THE EXERCISE = Please output the entries below as a numbered list, leaving out any blank lines.

EXERCISE DATA =
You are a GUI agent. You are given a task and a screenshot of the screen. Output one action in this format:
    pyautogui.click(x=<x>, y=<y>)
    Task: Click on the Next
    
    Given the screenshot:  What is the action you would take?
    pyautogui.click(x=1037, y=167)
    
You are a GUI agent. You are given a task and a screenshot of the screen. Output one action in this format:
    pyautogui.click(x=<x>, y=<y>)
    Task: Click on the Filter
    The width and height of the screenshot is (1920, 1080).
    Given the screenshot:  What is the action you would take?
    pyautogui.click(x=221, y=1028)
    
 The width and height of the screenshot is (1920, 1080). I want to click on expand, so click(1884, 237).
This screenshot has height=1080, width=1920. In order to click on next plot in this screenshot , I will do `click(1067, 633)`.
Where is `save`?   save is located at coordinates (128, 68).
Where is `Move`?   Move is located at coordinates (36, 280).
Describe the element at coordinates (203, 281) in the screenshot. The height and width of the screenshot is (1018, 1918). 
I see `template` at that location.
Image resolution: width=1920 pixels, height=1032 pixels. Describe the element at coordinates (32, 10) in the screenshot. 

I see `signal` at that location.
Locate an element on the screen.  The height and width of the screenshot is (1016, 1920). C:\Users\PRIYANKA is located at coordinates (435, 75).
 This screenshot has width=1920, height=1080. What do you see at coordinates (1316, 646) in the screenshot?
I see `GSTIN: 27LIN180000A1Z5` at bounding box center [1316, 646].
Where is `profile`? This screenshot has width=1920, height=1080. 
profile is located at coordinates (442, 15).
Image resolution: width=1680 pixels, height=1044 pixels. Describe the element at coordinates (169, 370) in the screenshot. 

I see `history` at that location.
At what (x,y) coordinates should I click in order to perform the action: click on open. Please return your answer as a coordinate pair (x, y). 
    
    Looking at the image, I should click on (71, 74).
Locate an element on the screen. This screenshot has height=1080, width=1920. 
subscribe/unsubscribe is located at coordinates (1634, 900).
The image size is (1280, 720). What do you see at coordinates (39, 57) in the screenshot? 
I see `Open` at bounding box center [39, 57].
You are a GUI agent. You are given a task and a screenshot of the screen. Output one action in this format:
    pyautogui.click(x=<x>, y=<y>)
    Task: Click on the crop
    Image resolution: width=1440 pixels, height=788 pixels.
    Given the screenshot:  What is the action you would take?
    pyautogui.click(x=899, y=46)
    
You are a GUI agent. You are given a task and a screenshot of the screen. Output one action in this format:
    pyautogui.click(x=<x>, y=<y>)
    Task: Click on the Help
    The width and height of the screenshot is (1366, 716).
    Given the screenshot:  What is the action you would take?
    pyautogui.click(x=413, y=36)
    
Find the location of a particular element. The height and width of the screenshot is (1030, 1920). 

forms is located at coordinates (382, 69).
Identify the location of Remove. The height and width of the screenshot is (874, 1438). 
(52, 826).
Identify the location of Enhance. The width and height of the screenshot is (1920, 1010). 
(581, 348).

TASK RESULT =
1. You are a GUI agent. You are given a task and a screenshot of the screen. Output one action in this format:
2.     pyautogui.click(x=<x>, y=<y>)
3.     Task: Click on the Next
4.     Given the screenshot:  What is the action you would take?
5.     pyautogui.click(x=1037, y=167)
6. You are a GUI agent. You are given a task and a screenshot of the screen. Output one action in this format:
7.     pyautogui.click(x=<x>, y=<y>)
8.     Task: Click on the Filter
9.     The width and height of the screenshot is (1920, 1080).
10.     Given the screenshot:  What is the action you would take?
11.     pyautogui.click(x=221, y=1028)
12.  The width and height of the screenshot is (1920, 1080). I want to click on expand, so click(1884, 237).
13. This screenshot has height=1080, width=1920. In order to click on next plot in this screenshot , I will do `click(1067, 633)`.
14. Where is `save`?   save is located at coordinates (128, 68).
15. Where is `Move`?   Move is located at coordinates (36, 280).
16. Describe the element at coordinates (203, 281) in the screenshot. The height and width of the screenshot is (1018, 1918). 
17. I see `template` at that location.
18. Image resolution: width=1920 pixels, height=1032 pixels. Describe the element at coordinates (32, 10) in the screenshot. 
19. I see `signal` at that location.
20. Locate an element on the screen.  The height and width of the screenshot is (1016, 1920). C:\Users\PRIYANKA is located at coordinates (435, 75).
21.  This screenshot has width=1920, height=1080. What do you see at coordinates (1316, 646) in the screenshot?
22. I see `GSTIN: 27LIN180000A1Z5` at bounding box center [1316, 646].
23. Where is `profile`? This screenshot has width=1920, height=1080. 
24. profile is located at coordinates (442, 15).
25. Image resolution: width=1680 pixels, height=1044 pixels. Describe the element at coordinates (169, 370) in the screenshot. 
26. I see `history` at that location.
27. At what (x,y) coordinates should I click in order to perform the action: click on open. Please return your answer as a coordinate pair (x, y). 
28.     Looking at the image, I should click on (71, 74).
29. Locate an element on the screen. This screenshot has height=1080, width=1920. 
30. subscribe/unsubscribe is located at coordinates (1634, 900).
31. The image size is (1280, 720). What do you see at coordinates (39, 57) in the screenshot? 
32. I see `Open` at bounding box center [39, 57].
33. You are a GUI agent. You are given a task and a screenshot of the screen. Output one action in this format:
34.     pyautogui.click(x=<x>, y=<y>)
35.     Task: Click on the crop
36.     Image resolution: width=1440 pixels, height=788 pixels.
37.     Given the screenshot:  What is the action you would take?
38.     pyautogui.click(x=899, y=46)
39. You are a GUI agent. You are given a task and a screenshot of the screen. Output one action in this format:
40.     pyautogui.click(x=<x>, y=<y>)
41.     Task: Click on the Help
42.     The width and height of the screenshot is (1366, 716).
43.     Given the screenshot:  What is the action you would take?
44.     pyautogui.click(x=413, y=36)
45. Find the location of a particular element. The height and width of the screenshot is (1030, 1920). 
46. forms is located at coordinates (382, 69).
47. Identify the location of Remove. The height and width of the screenshot is (874, 1438). 
48. (52, 826).
49. Identify the location of Enhance. The width and height of the screenshot is (1920, 1010). 
50. (581, 348).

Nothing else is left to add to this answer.